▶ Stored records
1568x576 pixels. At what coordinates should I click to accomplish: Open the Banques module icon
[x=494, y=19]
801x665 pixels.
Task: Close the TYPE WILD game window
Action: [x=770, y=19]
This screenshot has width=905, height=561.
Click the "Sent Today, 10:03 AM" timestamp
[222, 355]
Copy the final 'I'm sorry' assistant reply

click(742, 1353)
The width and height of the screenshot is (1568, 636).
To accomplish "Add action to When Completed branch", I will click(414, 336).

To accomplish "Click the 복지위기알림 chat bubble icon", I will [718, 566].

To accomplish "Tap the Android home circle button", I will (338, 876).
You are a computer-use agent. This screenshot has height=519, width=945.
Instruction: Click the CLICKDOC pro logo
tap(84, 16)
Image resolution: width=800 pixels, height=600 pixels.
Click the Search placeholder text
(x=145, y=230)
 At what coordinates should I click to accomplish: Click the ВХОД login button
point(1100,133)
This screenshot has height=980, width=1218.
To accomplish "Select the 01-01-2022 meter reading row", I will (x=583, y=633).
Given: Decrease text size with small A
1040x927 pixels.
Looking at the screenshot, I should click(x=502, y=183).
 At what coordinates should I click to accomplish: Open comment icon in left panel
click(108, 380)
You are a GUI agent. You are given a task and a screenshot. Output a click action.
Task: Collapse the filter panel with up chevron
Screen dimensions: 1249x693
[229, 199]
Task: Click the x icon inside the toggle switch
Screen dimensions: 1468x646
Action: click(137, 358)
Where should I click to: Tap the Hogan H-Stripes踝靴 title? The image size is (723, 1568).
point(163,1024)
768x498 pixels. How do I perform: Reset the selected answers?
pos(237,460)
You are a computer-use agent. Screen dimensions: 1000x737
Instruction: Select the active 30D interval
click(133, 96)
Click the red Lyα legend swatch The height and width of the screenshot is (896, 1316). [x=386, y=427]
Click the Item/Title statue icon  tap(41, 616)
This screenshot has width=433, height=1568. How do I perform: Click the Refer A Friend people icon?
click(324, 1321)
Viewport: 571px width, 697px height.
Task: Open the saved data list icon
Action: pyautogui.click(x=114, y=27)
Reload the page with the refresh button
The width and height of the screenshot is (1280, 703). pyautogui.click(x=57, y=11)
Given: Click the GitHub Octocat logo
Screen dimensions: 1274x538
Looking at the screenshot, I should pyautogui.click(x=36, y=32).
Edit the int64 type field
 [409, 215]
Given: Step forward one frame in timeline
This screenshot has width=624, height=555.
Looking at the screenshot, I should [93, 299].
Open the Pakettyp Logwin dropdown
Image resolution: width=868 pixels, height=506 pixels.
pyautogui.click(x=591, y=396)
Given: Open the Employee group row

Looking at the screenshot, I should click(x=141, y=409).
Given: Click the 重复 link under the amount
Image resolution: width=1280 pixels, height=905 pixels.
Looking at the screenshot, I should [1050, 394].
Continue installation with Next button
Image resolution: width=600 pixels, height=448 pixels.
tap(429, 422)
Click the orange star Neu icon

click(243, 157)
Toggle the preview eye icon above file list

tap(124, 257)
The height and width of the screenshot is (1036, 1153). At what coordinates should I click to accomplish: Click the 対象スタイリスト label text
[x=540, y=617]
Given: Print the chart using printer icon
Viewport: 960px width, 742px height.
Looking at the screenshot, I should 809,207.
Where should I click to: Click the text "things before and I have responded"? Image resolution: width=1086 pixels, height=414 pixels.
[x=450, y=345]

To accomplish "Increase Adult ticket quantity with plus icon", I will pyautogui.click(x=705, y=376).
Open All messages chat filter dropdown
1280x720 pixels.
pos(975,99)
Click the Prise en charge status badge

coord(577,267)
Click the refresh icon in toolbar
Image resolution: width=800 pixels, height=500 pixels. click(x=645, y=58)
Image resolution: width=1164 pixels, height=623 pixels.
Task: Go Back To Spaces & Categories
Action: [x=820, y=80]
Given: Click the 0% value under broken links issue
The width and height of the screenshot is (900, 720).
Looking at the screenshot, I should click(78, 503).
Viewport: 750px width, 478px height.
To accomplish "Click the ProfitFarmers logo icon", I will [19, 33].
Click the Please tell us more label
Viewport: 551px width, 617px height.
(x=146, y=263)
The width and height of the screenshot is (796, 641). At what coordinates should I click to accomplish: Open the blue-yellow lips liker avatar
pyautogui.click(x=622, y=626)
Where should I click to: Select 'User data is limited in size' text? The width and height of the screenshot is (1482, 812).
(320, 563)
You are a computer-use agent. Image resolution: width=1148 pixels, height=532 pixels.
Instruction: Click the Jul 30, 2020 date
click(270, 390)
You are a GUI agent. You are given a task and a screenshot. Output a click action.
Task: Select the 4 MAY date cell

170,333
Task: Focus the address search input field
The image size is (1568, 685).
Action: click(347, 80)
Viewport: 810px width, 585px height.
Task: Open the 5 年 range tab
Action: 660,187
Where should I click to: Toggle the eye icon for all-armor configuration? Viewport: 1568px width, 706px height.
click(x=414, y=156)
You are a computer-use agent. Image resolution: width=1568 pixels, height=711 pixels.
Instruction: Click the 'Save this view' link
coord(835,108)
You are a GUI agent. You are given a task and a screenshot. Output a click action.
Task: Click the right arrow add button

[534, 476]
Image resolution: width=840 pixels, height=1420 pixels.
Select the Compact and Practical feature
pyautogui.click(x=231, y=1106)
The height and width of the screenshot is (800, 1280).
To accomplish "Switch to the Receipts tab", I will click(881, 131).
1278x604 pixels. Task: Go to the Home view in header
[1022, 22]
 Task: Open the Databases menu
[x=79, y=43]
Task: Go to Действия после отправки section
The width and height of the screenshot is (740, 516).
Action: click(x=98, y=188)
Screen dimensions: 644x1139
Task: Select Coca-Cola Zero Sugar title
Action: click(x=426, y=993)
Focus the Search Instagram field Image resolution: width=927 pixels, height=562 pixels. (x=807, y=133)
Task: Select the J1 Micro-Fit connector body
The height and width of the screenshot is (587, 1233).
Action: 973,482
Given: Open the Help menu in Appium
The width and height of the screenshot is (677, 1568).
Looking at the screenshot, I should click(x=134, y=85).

▶ TO DO
Return every line in the records that includes the string "agent".

▶ RESULT
You are a computer-use agent. This screenshot has height=519, width=945.
You are a GUI agent. You are given a task and a screenshot. Output a click action.
You are a computer-use agent. Screen dimensions: 1000x737
You are a computer-use agent. Image resolution: width=1148 pixels, height=532 pixels.
You are a GUI agent. You are given a task and a screenshot. Output a click action.
You are a computer-use agent. Image resolution: width=1568 pixels, height=711 pixels.
You are a GUI agent. You are given a task and a screenshot. Output a click action.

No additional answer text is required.